“Fail fast” may work in Silicon Valley—but in India, it’s a gamble few can afford, says Vipul Mehta, founder of CFO advisory firm Tipping Point, in a candid LinkedIn post urging Indian startups to prioritize profitability over hyper-growth.
Mehta argues that India’s startup environment cannot sustain the same risk appetite as the U.S., where safety nets and higher income levels allow entrepreneurs to rebound quickly from failure.
“In the US, a software engineer makes $120,000. If their startup fails, they recover in six months,” he wrote. “In India, that same engineer makes ₹12–15 lakhs, supports family, pays Mumbai rent—and a failure sets them back two years.”

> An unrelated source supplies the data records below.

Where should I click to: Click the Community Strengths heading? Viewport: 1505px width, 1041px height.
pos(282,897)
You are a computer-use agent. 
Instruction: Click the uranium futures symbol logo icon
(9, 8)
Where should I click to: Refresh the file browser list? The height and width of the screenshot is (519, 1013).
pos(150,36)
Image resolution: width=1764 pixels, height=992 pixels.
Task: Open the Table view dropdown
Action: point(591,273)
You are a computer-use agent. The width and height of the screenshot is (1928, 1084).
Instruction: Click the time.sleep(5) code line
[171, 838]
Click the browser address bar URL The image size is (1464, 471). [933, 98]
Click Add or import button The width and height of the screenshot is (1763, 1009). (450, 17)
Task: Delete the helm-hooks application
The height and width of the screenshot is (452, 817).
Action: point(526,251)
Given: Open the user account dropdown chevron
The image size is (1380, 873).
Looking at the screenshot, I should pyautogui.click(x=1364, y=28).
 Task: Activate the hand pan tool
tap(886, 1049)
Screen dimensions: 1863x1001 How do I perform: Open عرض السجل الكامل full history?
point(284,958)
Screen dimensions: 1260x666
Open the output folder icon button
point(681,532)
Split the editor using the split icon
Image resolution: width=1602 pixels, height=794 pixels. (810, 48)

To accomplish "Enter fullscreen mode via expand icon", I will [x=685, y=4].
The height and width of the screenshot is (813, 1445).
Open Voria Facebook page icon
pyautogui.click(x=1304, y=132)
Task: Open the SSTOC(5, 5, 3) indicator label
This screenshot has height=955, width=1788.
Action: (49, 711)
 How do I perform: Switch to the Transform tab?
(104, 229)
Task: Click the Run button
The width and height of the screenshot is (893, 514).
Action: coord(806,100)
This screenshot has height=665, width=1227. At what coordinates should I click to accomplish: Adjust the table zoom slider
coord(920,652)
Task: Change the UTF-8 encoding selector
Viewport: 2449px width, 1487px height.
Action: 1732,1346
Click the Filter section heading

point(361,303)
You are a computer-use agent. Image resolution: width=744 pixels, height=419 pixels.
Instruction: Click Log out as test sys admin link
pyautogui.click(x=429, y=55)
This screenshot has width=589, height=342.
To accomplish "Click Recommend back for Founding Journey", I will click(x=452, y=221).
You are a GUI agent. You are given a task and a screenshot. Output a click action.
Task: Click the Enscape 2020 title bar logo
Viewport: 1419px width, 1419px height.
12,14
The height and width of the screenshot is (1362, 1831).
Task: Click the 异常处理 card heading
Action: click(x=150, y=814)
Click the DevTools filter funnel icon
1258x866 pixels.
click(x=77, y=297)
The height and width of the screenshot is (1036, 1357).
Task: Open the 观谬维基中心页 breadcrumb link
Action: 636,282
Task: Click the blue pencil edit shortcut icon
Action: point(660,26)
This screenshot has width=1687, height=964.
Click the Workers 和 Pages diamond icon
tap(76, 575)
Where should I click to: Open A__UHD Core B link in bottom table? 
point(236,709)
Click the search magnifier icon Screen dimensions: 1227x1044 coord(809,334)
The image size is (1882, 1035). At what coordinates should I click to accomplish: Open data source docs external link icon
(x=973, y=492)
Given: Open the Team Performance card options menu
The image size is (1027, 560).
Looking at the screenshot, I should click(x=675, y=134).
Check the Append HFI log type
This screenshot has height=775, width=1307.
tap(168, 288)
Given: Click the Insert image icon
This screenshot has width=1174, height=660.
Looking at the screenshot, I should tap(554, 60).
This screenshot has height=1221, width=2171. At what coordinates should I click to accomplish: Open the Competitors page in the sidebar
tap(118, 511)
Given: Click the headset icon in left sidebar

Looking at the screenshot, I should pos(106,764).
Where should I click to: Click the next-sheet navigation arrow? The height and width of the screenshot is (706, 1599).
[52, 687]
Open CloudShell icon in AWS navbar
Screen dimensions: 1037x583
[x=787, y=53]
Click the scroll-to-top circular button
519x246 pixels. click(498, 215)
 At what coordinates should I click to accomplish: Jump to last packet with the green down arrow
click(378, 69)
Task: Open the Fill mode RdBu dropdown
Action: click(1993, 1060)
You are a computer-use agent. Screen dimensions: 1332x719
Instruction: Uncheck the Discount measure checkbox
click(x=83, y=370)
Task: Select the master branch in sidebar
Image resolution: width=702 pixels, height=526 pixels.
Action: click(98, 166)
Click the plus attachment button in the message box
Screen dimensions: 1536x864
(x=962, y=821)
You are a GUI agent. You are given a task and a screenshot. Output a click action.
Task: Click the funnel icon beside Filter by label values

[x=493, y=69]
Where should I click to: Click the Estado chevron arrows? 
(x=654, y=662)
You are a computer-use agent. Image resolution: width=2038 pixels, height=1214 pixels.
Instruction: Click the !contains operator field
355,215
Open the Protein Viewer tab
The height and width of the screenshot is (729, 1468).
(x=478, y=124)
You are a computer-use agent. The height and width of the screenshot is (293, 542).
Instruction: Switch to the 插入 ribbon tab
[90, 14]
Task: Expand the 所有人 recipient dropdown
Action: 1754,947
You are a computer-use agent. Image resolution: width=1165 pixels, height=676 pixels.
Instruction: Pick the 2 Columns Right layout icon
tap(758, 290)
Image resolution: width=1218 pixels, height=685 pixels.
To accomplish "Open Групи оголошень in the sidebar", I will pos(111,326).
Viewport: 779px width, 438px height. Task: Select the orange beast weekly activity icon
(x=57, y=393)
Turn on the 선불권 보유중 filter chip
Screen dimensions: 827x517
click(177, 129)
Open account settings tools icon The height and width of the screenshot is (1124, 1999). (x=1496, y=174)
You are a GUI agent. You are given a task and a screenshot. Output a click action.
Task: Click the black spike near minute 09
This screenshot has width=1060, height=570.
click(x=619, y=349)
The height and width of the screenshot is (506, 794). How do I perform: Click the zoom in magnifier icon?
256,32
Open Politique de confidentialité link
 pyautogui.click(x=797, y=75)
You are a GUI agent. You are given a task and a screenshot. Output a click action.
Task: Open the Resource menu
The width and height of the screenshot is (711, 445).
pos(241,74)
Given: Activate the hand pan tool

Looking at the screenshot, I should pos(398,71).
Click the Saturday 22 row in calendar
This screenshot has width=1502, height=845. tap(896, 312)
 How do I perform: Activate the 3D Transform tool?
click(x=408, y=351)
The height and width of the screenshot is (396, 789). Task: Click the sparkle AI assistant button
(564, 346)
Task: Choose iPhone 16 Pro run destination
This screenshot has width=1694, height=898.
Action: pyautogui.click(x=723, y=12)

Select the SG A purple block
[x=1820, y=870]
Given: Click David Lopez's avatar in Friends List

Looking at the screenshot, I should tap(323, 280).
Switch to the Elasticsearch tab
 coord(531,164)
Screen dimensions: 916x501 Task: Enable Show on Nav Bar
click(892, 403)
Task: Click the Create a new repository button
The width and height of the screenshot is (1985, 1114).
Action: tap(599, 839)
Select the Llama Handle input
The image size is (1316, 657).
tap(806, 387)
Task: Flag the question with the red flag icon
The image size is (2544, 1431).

The gap in financial cushioning makes the Western startup mantra of “burn until breakthrough” not only impractical but potentially damaging in India. “Fast failure is a luxury,” Mehta notes. “It requires wealth to absorb the blow.”
With no unemployment benefits or healthcare support, Indian founders operate in a high-stakes environment where a failed startup isn’t just a career hiccup—it’s a personal and familial crisis.
Mehta points to Indian success stories like Zerodha, Zoho, and Freshworks as proof that profitability-first models are both effective and ethical. “They understood something American VCs often don’t—Indian founders can’t afford to play the ‘grow at all costs’ game.”
The post frames financial prudence not as a constraint but as a moral obligation. “Profitability isn’t just good business in India. It’s moral responsibility,” Mehta asserts, adding that Indian employees often have families depending on their salaries, making reckless burn rates irresponsible.
He calls for a new Indian startup playbook—one that respects the real risks founders and employees face. “Yes, aim big. But build profitable,” he writes. “Because in India, runway isn’t just about company survival. It’s about personal survival.”